TEXT —

I'm jealous that you're going!!
Wow! Okay, I absolutely loved this post. For starters, thanks for being honest. I'm sure it would have been easy to just post "oh yeah, I'm going to Bethlehem" and be done with it. I think it's awesome that you had the guts to say you were crazy jealous and struggled with it. Why do we get the mindset we're not supposed to talk about negative emotions? (I mean that as a general attitude among people)They're just as real and important as the positive ones. This trip will now mean SO much more than if it'd worked out perfectly in the beginning. Isn't God cool? He loves us so much, he uses our weakness to turn a good gift into a GREAT one. :)
I'm green, but very excited for you. Can't wait to see pics!!
I know how you feel! There is a story like this in the movie Little Women. Have you seen it? Jo has been dreaming for years and years of going to Europe, and finally her younger sister, Amy, gets the chance to go, and Jo says, "Europe? My Europe?" in the most devastated way. That's what it reminds me of...
Thanks for being so honest. Isn't it amazing how childish we can still be? I am that way often, even though I hope I am growing. And that is SO so SO exciting that you get to go to Israel! That's been a lifelong dream of mine. Have a WONDERFul trip.
Kate, thank you for being SO honest; even if your honesty revealed certain things that you maybe didn't want others to know... jealousy being one of them.
I have to admit something though. I've been quite jealous of quite a few people lately - first it was people who were going to India, and then Asia and now it's anyone going outside of America. I'm part of GFA and I had planned a trip to India for this upcoming Summer and things happened on my behalf that made the trip completely impossible to be made. When you shared what you had prayed it reminded me of a prayer and time with God that I had recently - based upon India and similar to what you said. Anyway, ALL of this to say - I know exactly what you mean!
So, you are for sure going to Bethlehem then? Who is it that's going with you?
How amazingly awesome! I love your honesty, Kate! I'm so excited for you guys & little Cohen too hehe, I want to see his passport photo (; You'll have an amazing experience! My husband & I went to Israel during our first year of Masters Commission (before we were "us" hehe) in '02 and just to see first hand, walk where Jesus walked, see the locations where miracles took place...its pretty much as close to Heaven on earth as you can get. Brings back so many memories, I'd love to travel there again as a family. Post lots of photos afterwards (: And ENJOY God's favor upon your life! (:
Blessings!!

RECORDS SUPPLIED —

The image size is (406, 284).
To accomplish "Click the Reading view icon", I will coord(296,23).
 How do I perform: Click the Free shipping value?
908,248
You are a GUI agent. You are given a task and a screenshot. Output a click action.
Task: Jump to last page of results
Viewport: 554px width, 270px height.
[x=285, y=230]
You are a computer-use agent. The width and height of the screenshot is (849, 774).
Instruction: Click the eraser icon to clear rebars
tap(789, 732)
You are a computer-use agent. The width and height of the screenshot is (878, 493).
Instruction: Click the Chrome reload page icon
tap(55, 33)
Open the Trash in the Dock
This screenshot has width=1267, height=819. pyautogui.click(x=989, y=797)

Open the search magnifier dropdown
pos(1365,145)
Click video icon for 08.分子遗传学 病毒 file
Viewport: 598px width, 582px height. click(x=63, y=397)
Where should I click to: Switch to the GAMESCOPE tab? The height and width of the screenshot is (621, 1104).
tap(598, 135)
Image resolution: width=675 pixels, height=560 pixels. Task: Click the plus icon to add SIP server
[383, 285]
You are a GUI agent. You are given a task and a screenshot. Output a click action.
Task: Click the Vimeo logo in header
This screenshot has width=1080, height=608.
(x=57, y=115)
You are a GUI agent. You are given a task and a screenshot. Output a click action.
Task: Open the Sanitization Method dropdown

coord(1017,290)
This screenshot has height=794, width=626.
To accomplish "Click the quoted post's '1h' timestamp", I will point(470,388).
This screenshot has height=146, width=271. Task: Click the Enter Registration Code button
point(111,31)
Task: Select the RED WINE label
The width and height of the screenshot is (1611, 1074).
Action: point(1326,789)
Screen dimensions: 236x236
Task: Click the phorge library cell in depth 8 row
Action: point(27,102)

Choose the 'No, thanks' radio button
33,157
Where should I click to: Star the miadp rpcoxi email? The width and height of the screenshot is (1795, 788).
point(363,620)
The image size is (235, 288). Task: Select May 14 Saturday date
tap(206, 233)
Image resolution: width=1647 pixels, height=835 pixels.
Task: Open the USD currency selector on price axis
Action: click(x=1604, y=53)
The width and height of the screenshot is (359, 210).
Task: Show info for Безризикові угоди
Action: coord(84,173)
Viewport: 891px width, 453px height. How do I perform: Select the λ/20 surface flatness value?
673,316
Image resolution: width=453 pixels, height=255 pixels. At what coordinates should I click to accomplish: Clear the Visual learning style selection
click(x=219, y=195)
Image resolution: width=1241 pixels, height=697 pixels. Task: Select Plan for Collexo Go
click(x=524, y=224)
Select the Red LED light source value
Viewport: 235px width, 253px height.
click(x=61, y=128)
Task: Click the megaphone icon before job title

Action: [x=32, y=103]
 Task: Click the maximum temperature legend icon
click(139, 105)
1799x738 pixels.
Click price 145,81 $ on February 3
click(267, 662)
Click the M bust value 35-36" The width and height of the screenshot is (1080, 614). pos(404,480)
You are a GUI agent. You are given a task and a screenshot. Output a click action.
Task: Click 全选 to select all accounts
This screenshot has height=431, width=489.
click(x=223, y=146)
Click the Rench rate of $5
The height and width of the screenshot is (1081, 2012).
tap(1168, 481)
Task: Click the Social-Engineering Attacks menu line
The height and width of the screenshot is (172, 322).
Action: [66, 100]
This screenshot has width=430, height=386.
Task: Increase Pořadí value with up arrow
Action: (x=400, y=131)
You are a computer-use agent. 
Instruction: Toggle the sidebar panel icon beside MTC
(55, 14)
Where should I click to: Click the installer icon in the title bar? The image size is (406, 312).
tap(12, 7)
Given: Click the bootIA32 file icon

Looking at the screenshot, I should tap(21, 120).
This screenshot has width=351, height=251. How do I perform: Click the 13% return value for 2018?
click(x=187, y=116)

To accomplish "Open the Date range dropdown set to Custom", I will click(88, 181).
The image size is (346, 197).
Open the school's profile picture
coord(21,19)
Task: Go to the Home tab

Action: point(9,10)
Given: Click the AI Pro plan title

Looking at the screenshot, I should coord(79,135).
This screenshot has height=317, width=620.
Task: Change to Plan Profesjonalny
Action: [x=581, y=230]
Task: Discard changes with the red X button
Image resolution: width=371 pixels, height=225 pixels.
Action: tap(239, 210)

DIRECTION 1 — In the blog comments, which movie does one commenter say has a story like this one?
DIRECTION 2 — In the entries, turn the lines between the one holding "Choose the 'No, thanks' radio button" and the one holding "Click the M bust", inclusive, into a Markdown table with columns Row and Line, skipping blank lines.

FULL ANSWER 1 — Little Women

FULL ANSWER 2 —
| Row | Line |
|---|---|
| 1 | Choose the 'No, thanks' radio button |
| 2 | 33,157 |
| 3 | Where should I click to: Star the miadp rpcoxi email? The width and height of the screenshot is (1795, 788). |
| 4 | point(363,620) |
| 5 | The image size is (235, 288). Task: Select May 14 Saturday date |
| 6 | tap(206, 233) |
| 7 | Image resolution: width=1647 pixels, height=835 pixels. |
| 8 | Task: Open the USD currency selector on price axis |
| 9 | Action: click(x=1604, y=53) |
| 10 | The width and height of the screenshot is (359, 210). |
| 11 | Task: Show info for Безризикові угоди |
| 12 | Action: coord(84,173) |
| 13 | Viewport: 891px width, 453px height. How do I perform: Select the λ/20 surface flatness value? |
| 14 | 673,316 |
| 15 | Image resolution: width=453 pixels, height=255 pixels. At what coordinates should I click to accomplish: Clear the Visual learning style selection |
| 16 | click(x=219, y=195) |
| 17 | Image resolution: width=1241 pixels, height=697 pixels. Task: Select Plan for Collexo Go |
| 18 | click(x=524, y=224) |
| 19 | Select the Red LED light source value |
| 20 | Viewport: 235px width, 253px height. |
| 21 | click(x=61, y=128) |
| 22 | Task: Click the megaphone icon before job title |
| 23 | Action: [x=32, y=103] |
| 24 |  Task: Click the maximum temperature legend icon |
| 25 | click(139, 105) |
| 26 | 1799x738 pixels. |
| 27 | Click price 145,81 $ on February 3 |
| 28 | click(267, 662) |
| 29 | Click the M bust value 35-36" The width and height of the screenshot is (1080, 614). pos(404,480) |